Please copy each line in the records below that contains the string "agent".
#####
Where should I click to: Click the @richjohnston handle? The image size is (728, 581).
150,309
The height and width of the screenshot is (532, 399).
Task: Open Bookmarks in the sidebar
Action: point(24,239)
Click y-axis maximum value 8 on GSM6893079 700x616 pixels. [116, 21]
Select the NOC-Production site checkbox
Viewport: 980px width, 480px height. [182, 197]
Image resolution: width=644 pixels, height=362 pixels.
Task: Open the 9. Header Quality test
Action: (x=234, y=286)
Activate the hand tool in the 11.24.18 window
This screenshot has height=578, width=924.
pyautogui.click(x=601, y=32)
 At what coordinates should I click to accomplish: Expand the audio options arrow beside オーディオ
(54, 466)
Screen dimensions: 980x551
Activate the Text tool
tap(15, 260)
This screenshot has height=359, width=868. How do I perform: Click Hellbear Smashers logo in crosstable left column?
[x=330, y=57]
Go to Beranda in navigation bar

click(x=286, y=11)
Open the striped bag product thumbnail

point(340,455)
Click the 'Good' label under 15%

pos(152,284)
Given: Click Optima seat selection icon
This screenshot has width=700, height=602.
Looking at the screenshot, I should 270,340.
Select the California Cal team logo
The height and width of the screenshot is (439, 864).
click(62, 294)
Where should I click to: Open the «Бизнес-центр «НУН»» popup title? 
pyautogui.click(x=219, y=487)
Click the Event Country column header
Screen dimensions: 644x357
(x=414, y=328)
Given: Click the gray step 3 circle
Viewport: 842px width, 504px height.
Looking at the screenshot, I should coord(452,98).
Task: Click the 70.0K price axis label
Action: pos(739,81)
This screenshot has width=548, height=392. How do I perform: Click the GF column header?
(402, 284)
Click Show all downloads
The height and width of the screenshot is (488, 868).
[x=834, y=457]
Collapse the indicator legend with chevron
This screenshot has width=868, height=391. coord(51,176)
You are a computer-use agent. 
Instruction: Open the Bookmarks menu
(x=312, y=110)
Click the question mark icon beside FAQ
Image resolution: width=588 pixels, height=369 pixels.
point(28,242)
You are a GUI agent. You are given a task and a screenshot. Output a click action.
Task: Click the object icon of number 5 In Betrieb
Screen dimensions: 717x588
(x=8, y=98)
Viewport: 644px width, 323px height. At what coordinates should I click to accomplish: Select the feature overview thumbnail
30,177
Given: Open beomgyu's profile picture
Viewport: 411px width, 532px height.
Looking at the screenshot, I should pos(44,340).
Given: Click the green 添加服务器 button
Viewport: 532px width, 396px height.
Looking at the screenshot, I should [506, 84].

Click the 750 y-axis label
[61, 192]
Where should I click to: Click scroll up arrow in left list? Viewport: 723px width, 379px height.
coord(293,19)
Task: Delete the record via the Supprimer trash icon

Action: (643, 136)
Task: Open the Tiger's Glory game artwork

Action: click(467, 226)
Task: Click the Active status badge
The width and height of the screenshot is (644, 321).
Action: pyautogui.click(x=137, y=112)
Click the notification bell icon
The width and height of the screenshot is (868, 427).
#####
- **Problem solution**:
You are a computer-use agent. 
You are a GUI agent. You are given a task and a screenshot. Output a click action.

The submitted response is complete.